Oisin Fanning, chief executive
What the company owns
Through its deal with operator Eroton Exploration and Production it receives a 17% coupon on the loan (it has so far received US$149mln of payments, a US$98mln balance is outstanding, and around US$114mln is due for payment before the scheduled expiry in 2021).
It also landed a 10% economic interest in the underlying asset base, which will continue to generate important cash flows to the business after the operator’s debt is repaid.
On top of that, San Leon subsidiaries retain revenue-generating service contracts with Eroton for technical subsurface and broader (rig) field services.
How is it doing?
In 2020 to date, the company received US$41.5mln in payments from operators, via loan note arrangements. Some US$88.7mln of future loan note payments remain.
With US$35.6mln in cash at the end of the half-year - US$22.6mln by September 18, 2020, after US$6.8mln was put in escrow – the company said it is positioned to invest and grow further. In early September, new deals were announced which will see San Leon secure an interest in the Oza field, onshore Nigeria.
"Whilst the world and the industry has been through turbulent times, we have taken advantage of the opportunities presented by this as well as utilising our cash position to further build our portfolio in Nigeria in line with our strategy,” Oisín Fanning, San Leon's chief executive said in the results statement.
Fanning added: “Our strong position is expected to continue in the year ahead as we receive further loan note payments and deliver upon our strategy."
San Leon paid out US$35.3mln to shareholders in the first half of 2020 and in May it announced that a US$33.3mln special dividend would be paid - representing a dividend yield of about 30% at that time - and a US$2mln share repurchase programme was completed early in the reporting period.
Also in May, Fanning purchased 98mln San Leon shares, taking his shareholding to 24%.
Eroton delivered an average of 25,200 barrels of oil per day to the Bonny terminal during the first half of 2020. San Leon noted that operations in Nigeria continue to be impacted by pipeline losses and downtime, an impact of around 32%
What the broker says: Allenby
San Leon’s strategic move into Nigeria is “a great success story”, noting that the more recent investments similarly focus on the acquisition of cash-flow.
“The OML 18 move has been followed by two recent investments which again focus on near-term cash flow,” Allenby analyst Peter Dupont said.

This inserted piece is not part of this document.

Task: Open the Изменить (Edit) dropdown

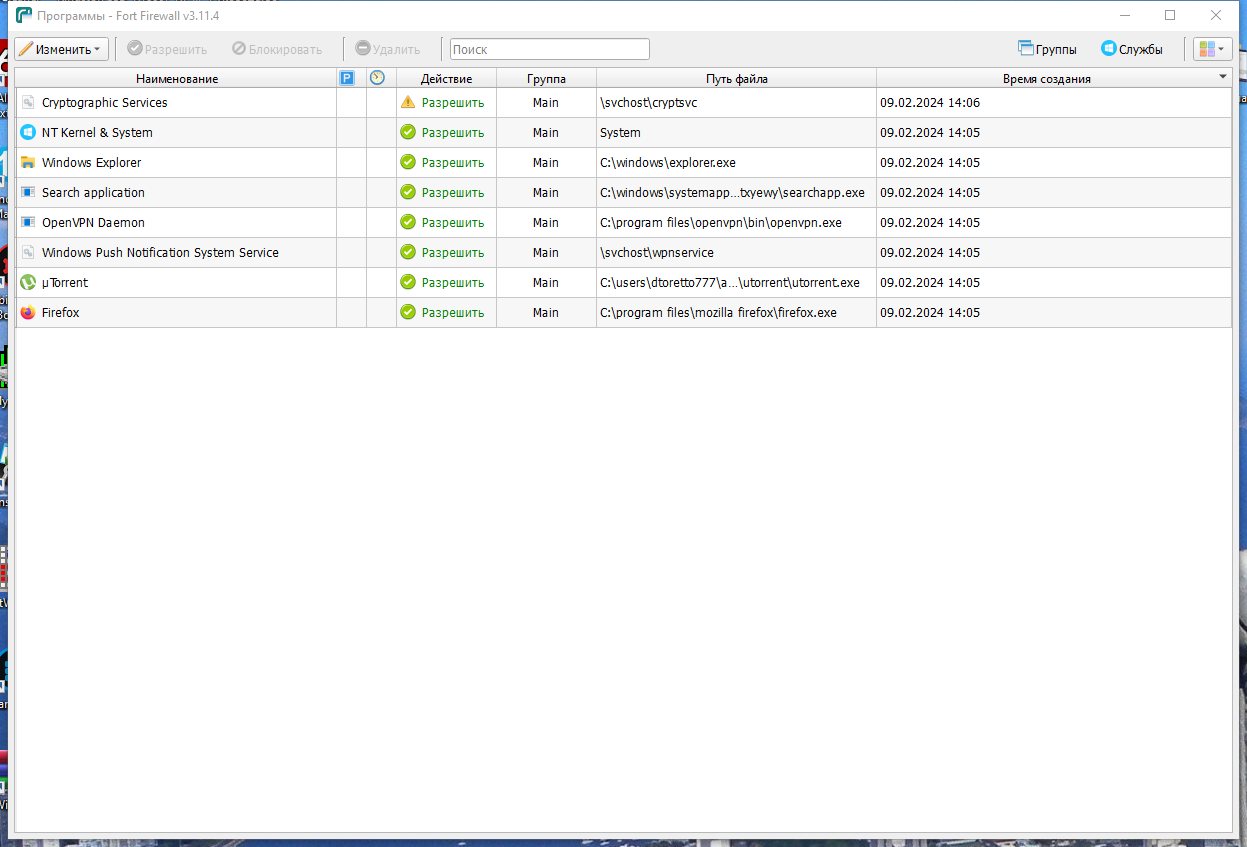Action: (x=61, y=49)
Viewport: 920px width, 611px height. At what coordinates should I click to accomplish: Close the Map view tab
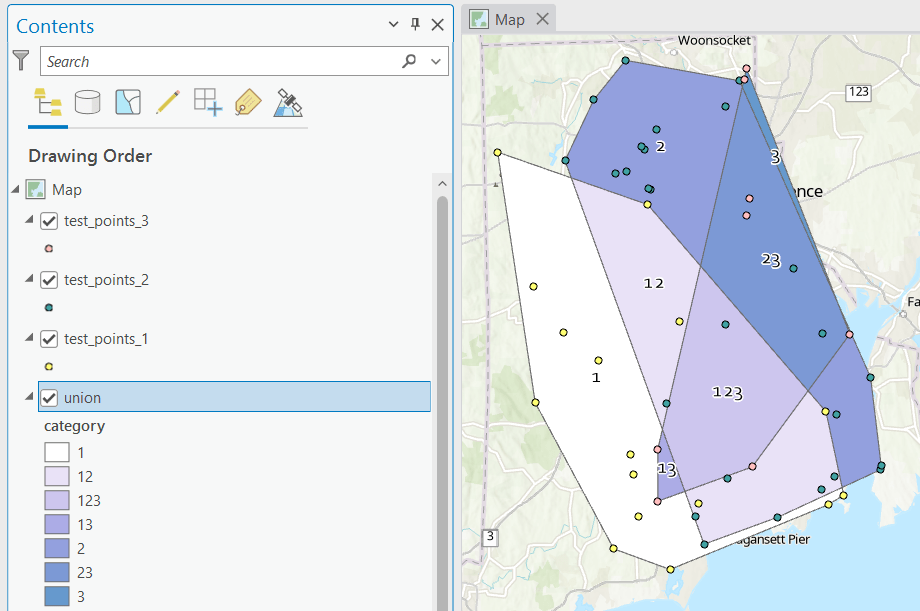tap(542, 19)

“These are the interests taken in the new ACOES export pipeline linking the core of the OML 18 operations with an offshore FSO and in the Oza field development project in the northern Niger Delta. High yield debt is a feature of both investments.”
Dupont highlighted that currently San Leon shares are pricing an enterprise value of just £29mln, substantially less than the £371mln value estimated by Allenby.
“We have adopted a hybrid sum-of-the parts approach to valuation,” Dupont said.
“In the case of the current cash balance and the financial receivables relating to OML 18 and the ACOES pipeline, we have valued these items dollar for dollar.
“Regarding the equity interests in OML 18 and Decklar, our valuation basis is price/boe multiplied by net reserves. We have used $3/boe and $1.5/boe for 2P reserves and 2C resources respectively. Our valuation overall is $482m or £371m, equivalent to 82p/share.”